Ocaleliśmy, ocaleli moi rodzice, ocalałem ja. Właściwie nie rozumiem, jak to się stało, nie pojmuję, jakim sposobem przypadek akurat dla nas okazał się przychylny. Dziwię się, dziwię się wszystkiemu. Dziwię się, że żyję… Ale żyję, jestem, istnieję… I p a m i ę t a m !
Możesz wysłuchać obszerniejszego fragmentu wspomnień Michała Głowińskiego.
Na podstawie przywołanego tekstu wykonaj polecenia:
Opisz wrażenia, jakie wywołał w tobie tekst Głowińskiego.

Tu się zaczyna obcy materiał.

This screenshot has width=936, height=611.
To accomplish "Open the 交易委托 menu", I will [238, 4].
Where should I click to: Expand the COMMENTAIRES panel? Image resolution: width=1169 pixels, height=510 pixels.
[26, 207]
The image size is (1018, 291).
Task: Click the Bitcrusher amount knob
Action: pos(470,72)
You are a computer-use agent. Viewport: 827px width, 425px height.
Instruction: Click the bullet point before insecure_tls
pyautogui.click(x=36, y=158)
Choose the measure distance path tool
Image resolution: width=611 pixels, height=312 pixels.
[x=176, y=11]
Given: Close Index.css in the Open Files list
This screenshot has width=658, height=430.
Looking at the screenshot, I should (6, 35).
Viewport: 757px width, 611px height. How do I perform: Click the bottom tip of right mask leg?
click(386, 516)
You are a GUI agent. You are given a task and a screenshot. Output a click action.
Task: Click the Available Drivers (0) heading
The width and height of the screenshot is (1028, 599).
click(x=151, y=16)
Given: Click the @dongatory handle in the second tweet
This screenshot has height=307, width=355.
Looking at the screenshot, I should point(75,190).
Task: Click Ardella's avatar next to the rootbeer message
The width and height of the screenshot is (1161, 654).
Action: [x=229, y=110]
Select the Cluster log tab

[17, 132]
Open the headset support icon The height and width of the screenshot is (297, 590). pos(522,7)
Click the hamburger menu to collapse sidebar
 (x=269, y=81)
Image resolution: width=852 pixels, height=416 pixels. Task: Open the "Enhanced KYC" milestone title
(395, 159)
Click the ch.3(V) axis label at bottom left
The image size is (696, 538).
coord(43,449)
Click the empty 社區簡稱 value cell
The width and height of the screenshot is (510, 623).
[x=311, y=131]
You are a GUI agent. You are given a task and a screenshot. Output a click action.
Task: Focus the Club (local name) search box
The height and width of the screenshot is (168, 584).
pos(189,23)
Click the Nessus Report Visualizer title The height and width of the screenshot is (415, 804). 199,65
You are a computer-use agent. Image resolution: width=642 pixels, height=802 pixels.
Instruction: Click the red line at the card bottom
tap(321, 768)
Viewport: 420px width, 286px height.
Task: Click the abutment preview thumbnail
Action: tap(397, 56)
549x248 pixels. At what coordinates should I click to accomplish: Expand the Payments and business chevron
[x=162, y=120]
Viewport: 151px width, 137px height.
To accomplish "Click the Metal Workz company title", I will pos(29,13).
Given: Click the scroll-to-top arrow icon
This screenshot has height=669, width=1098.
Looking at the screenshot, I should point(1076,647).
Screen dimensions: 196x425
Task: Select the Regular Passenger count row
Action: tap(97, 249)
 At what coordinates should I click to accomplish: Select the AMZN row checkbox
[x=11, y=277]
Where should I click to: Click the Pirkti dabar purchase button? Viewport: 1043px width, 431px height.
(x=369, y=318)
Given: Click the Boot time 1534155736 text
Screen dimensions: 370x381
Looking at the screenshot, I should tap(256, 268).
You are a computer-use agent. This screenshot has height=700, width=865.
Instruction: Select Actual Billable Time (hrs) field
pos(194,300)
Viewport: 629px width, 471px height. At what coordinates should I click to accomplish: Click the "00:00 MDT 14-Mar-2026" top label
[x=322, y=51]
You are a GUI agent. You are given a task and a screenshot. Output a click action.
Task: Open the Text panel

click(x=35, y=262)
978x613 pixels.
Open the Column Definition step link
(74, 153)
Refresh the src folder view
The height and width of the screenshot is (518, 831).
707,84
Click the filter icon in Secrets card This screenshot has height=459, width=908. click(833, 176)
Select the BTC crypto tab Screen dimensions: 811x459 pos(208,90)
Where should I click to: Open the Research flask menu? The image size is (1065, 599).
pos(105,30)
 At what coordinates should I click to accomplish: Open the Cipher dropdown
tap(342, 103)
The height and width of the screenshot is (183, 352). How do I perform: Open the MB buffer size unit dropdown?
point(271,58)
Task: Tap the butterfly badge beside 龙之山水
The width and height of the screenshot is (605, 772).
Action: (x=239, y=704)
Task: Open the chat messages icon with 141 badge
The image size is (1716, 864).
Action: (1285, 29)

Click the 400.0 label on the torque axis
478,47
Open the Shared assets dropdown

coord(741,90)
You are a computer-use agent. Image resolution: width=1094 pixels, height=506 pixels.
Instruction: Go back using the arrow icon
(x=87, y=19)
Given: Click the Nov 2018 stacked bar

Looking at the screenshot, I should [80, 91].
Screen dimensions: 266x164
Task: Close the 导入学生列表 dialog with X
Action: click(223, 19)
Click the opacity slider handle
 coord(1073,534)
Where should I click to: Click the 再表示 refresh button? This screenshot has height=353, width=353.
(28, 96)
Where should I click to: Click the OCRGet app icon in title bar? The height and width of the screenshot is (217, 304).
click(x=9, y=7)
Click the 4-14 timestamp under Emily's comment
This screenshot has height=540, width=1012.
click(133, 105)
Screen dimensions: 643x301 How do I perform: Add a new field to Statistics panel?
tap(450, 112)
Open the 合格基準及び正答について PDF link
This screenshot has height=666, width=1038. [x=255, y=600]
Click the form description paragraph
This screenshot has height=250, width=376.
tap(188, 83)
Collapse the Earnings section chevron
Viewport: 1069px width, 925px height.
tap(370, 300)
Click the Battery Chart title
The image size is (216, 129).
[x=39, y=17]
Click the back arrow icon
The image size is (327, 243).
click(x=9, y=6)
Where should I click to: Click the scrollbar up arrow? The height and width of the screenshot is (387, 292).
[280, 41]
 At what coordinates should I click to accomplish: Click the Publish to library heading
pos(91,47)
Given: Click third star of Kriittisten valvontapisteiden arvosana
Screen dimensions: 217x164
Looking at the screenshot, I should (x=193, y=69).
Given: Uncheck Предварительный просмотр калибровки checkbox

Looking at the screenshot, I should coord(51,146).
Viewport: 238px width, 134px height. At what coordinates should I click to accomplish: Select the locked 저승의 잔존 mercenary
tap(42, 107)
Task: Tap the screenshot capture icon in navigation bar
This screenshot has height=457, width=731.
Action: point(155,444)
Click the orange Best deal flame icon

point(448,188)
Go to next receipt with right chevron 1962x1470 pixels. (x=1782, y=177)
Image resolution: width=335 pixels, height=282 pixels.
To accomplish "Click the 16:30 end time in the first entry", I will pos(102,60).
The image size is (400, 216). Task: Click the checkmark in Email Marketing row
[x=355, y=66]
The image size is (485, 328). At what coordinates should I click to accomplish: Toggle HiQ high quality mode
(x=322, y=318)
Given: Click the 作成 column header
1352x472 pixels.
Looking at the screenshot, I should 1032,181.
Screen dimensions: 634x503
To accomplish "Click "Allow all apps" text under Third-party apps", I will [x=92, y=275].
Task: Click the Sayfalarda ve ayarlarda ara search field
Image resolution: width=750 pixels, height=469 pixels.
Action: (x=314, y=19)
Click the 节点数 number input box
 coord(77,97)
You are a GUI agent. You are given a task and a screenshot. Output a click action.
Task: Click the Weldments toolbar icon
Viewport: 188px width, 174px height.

Wskaż, kto jest narratorem opowieści przedstawionej w Ułamkach z getta. Czego dowiadujesz się o pochodzeniu tego bohatera? Scharakteryzuj go, zwracając uwagę na sposób mówienia. Swoje wnioski poprzyj konkretnymi przykładami z tekstu.
Wypisz kilka wydarzeń (sytuacji), które szczególnie zapamiętał narrator.
W historii opowiedzianej przez Głowińskiego narrator wspomina, że jego rodzice zapuszczali „kurtynę milczenia” na osobiste doświadczenia z czasów II wojny światowej. Wyjaśnij, jak ty rozumiesz związek frazeologiczny „spuścić (na coś) zasłonę milczenia”.
Podaj dwa synonimy do słowa „selekcja” użytego w tekście Głowińskiego i do słowa „selekcja” używanego we współczesnym języku polskim.
Wypisz – na podstawie fragmentów Ułamków z getta – dwa symbole przywołane przez narratora.
Scharakteryzuj i oceń obraz Żydów i Niemców ukazanych w utworze Głowińskiego.
Omów, jakie czynniki wpływają na to, że narrator ma trudność w zapamiętaniu i zrozumieniu rzeczywistości getta.
Do obejrzenia
Obejrzyj fragmenty filmu Dzieci Ireny Sendlerowej w reżyserii Johna Kenta Harrisona z 2009 roku (do 48 min i ostatnia scena), a następnie wykonaj polecenia.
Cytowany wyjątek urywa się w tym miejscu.